WHAT IS REQUIRED - Copy every one of the records below word for word, line by line.

#####

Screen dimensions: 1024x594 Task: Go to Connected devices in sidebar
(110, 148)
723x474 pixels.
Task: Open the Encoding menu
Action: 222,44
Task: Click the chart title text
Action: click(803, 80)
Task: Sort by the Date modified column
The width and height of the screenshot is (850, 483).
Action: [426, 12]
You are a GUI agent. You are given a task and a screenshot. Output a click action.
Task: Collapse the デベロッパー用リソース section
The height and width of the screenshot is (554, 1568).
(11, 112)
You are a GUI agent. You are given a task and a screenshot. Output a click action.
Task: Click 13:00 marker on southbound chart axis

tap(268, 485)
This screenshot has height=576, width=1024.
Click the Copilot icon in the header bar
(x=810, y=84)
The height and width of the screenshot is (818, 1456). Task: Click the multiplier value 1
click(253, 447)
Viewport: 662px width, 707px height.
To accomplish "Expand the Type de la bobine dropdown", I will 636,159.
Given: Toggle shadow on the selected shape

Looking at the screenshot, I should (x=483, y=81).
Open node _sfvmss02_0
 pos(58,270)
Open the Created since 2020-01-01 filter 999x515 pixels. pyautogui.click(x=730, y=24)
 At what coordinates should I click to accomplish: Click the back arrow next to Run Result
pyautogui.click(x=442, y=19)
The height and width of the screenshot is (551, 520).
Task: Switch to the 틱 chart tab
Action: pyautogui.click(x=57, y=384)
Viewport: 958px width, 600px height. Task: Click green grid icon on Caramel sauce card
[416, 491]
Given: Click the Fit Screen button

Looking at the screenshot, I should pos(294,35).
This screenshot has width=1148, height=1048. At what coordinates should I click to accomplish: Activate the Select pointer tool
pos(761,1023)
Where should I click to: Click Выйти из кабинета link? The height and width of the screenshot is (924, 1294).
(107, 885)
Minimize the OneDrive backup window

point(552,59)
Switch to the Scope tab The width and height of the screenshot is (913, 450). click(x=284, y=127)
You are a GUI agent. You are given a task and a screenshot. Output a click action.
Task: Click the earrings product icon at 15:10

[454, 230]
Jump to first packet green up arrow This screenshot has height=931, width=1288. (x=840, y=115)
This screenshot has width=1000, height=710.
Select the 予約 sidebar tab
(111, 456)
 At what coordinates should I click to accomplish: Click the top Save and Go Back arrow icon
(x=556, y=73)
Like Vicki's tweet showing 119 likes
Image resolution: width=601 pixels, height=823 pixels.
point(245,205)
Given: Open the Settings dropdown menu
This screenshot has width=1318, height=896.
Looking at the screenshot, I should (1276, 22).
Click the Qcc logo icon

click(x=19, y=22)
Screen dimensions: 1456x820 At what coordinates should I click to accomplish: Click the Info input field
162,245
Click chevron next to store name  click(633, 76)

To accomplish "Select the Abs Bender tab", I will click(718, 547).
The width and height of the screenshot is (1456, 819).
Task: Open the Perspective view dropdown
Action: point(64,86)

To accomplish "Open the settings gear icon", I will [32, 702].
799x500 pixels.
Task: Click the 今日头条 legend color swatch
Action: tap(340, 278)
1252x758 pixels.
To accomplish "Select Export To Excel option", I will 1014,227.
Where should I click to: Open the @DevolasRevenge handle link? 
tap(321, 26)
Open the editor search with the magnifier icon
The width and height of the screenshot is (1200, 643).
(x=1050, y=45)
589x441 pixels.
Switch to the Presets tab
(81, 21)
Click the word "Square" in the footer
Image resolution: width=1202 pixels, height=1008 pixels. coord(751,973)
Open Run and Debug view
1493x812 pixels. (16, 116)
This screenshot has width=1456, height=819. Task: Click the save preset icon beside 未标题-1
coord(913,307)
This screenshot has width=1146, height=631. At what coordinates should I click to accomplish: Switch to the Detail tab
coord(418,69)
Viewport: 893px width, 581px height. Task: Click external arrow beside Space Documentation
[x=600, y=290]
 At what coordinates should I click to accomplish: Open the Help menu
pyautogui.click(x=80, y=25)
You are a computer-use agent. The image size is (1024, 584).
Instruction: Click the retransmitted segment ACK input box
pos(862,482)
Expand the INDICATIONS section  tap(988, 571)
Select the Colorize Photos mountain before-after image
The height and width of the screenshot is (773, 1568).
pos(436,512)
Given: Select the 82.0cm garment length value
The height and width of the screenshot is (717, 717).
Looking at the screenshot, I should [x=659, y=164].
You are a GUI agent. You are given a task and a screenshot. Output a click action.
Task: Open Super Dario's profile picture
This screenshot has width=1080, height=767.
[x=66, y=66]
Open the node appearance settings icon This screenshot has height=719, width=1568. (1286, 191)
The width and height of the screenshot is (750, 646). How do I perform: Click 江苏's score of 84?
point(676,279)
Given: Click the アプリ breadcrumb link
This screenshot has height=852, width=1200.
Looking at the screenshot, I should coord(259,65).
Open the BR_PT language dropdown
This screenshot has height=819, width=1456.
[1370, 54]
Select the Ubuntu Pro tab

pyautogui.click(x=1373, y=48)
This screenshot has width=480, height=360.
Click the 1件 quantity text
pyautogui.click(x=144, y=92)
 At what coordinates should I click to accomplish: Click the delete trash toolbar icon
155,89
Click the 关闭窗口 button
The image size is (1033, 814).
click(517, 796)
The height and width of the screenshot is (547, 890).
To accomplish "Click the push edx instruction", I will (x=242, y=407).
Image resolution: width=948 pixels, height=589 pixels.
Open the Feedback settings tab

#####

FINAL ANSWER -
Screen dimensions: 1024x594 Task: Go to Connected devices in sidebar
(110, 148)
723x474 pixels.
Task: Open the Encoding menu
Action: 222,44
Task: Click the chart title text
Action: click(803, 80)
Task: Sort by the Date modified column
The width and height of the screenshot is (850, 483).
Action: [426, 12]
You are a GUI agent. You are given a task and a screenshot. Output a click action.
Task: Collapse the デベロッパー用リソース section
The height and width of the screenshot is (554, 1568).
(11, 112)
You are a GUI agent. You are given a task and a screenshot. Output a click action.
Task: Click 13:00 marker on southbound chart axis

tap(268, 485)
This screenshot has height=576, width=1024.
Click the Copilot icon in the header bar
(x=810, y=84)
The height and width of the screenshot is (818, 1456). Task: Click the multiplier value 1
click(253, 447)
Viewport: 662px width, 707px height.
To accomplish "Expand the Type de la bobine dropdown", I will 636,159.
Given: Toggle shadow on the selected shape

Looking at the screenshot, I should (x=483, y=81).
Open node _sfvmss02_0
 pos(58,270)
Open the Created since 2020-01-01 filter 999x515 pixels. pyautogui.click(x=730, y=24)
 At what coordinates should I click to accomplish: Click the back arrow next to Run Result
pyautogui.click(x=442, y=19)
The height and width of the screenshot is (551, 520).
Task: Switch to the 틱 chart tab
Action: pyautogui.click(x=57, y=384)
Viewport: 958px width, 600px height. Task: Click green grid icon on Caramel sauce card
[416, 491]
Given: Click the Fit Screen button

Looking at the screenshot, I should pos(294,35).
This screenshot has width=1148, height=1048. At what coordinates should I click to accomplish: Activate the Select pointer tool
pos(761,1023)
Where should I click to: Click Выйти из кабинета link? The height and width of the screenshot is (924, 1294).
(107, 885)
Minimize the OneDrive backup window

point(552,59)
Switch to the Scope tab The width and height of the screenshot is (913, 450). click(x=284, y=127)
You are a GUI agent. You are given a task and a screenshot. Output a click action.
Task: Click the earrings product icon at 15:10

[454, 230]
Jump to first packet green up arrow This screenshot has height=931, width=1288. (x=840, y=115)
This screenshot has width=1000, height=710.
Select the 予約 sidebar tab
(111, 456)
 At what coordinates should I click to accomplish: Click the top Save and Go Back arrow icon
(x=556, y=73)
Like Vicki's tweet showing 119 likes
Image resolution: width=601 pixels, height=823 pixels.
point(245,205)
Given: Open the Settings dropdown menu
This screenshot has width=1318, height=896.
Looking at the screenshot, I should (1276, 22).
Click the Qcc logo icon

click(x=19, y=22)
Screen dimensions: 1456x820 At what coordinates should I click to accomplish: Click the Info input field
162,245
Click chevron next to store name  click(633, 76)

To accomplish "Select the Abs Bender tab", I will click(718, 547).
The width and height of the screenshot is (1456, 819).
Task: Open the Perspective view dropdown
Action: point(64,86)

To accomplish "Open the settings gear icon", I will [32, 702].
799x500 pixels.
Task: Click the 今日头条 legend color swatch
Action: tap(340, 278)
1252x758 pixels.
To accomplish "Select Export To Excel option", I will 1014,227.
Where should I click to: Open the @DevolasRevenge handle link? 
tap(321, 26)
Open the editor search with the magnifier icon
The width and height of the screenshot is (1200, 643).
(x=1050, y=45)
589x441 pixels.
Switch to the Presets tab
(81, 21)
Click the word "Square" in the footer
Image resolution: width=1202 pixels, height=1008 pixels. coord(751,973)
Open Run and Debug view
1493x812 pixels. (16, 116)
This screenshot has width=1456, height=819. Task: Click the save preset icon beside 未标题-1
coord(913,307)
This screenshot has width=1146, height=631. At what coordinates should I click to accomplish: Switch to the Detail tab
coord(418,69)
Viewport: 893px width, 581px height. Task: Click external arrow beside Space Documentation
[x=600, y=290]
 At what coordinates should I click to accomplish: Open the Help menu
pyautogui.click(x=80, y=25)
You are a computer-use agent. The image size is (1024, 584).
Instruction: Click the retransmitted segment ACK input box
pos(862,482)
Expand the INDICATIONS section  tap(988, 571)
Select the Colorize Photos mountain before-after image
The height and width of the screenshot is (773, 1568).
pos(436,512)
Given: Select the 82.0cm garment length value
The height and width of the screenshot is (717, 717).
Looking at the screenshot, I should [x=659, y=164].
You are a GUI agent. You are given a task and a screenshot. Output a click action.
Task: Open Super Dario's profile picture
This screenshot has width=1080, height=767.
[x=66, y=66]
Open the node appearance settings icon This screenshot has height=719, width=1568. (1286, 191)
The width and height of the screenshot is (750, 646). How do I perform: Click 江苏's score of 84?
point(676,279)
Given: Click the アプリ breadcrumb link
This screenshot has height=852, width=1200.
Looking at the screenshot, I should coord(259,65).
Open the BR_PT language dropdown
This screenshot has height=819, width=1456.
[1370, 54]
Select the Ubuntu Pro tab

pyautogui.click(x=1373, y=48)
This screenshot has width=480, height=360.
Click the 1件 quantity text
pyautogui.click(x=144, y=92)
 At what coordinates should I click to accomplish: Click the delete trash toolbar icon
155,89
Click the 关闭窗口 button
The image size is (1033, 814).
click(517, 796)
The height and width of the screenshot is (547, 890).
To accomplish "Click the push edx instruction", I will (x=242, y=407).
Image resolution: width=948 pixels, height=589 pixels.
Open the Feedback settings tab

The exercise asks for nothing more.